John was out most of the day--given his flares of temper, something everyone in the bungalow counted as a blessing. When he wasn''t in San Francisco at the paper, he was at the Oakland Trotting Park or the stable where he kept a race horse. Money was flush, and he envisioned owning a string of horses. That hope ended, however, in the early morning hours of April 18, 1906. The night before, John Day had noticed that the horses in the stable seemed unusually restless, neighing and stamping in their stalls. He thought no more about it. At 5:12 the next morning, the rumbling started and the family was awakened, Dorothy wrote, as "the earth became a sea," rocking their house tumultuously for what was less than a minute but seemed an eternity. The windmill and water tank at the back of the house started to totter, throwing water across the roof.

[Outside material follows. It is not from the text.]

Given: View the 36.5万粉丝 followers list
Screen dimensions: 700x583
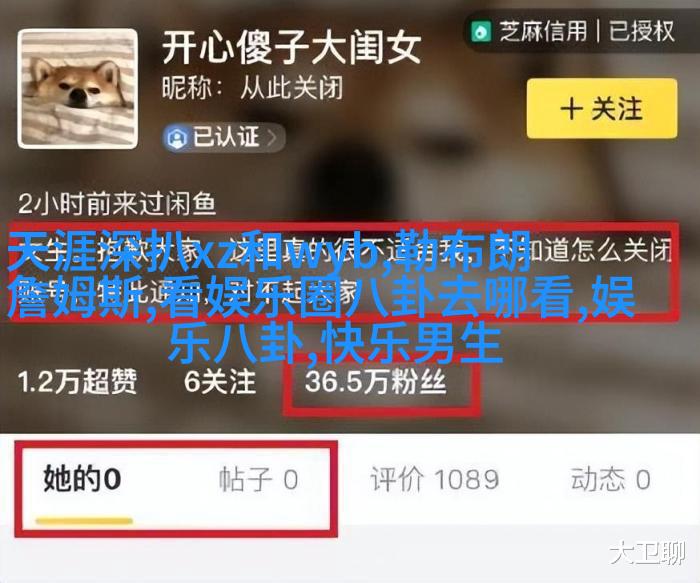Looking at the screenshot, I should [x=375, y=382].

The panicked children were hustled out of their beds and into the front yard. By the time the quake ended, the house was standing but scarcely habitable. Cracks ran from the floor to the ceiling, the chandeliers had been smashed, every glass and dish broken, the chimney toppled. The flames visible from across the bay indicated that, bad as the damage was there, Oakland had been spared the worst of the disaster, and throughout the next few days residents greeted thousands of families from the city pouring over on the ferry and in private boats. Idora Park and the racetrack were now turned into campgrounds filled with cots, and anyone with a solid roof overhead invited strangers in to stay. Grace joined her neighbors, from morning until nightfall, cooking for the displaced San Franciscans at the refugee sites, and the family went back into the house when it seemed safe to gather up what clothes and blankets they could to give to those who had nothing. The tragedy became personal to the Days as well when they.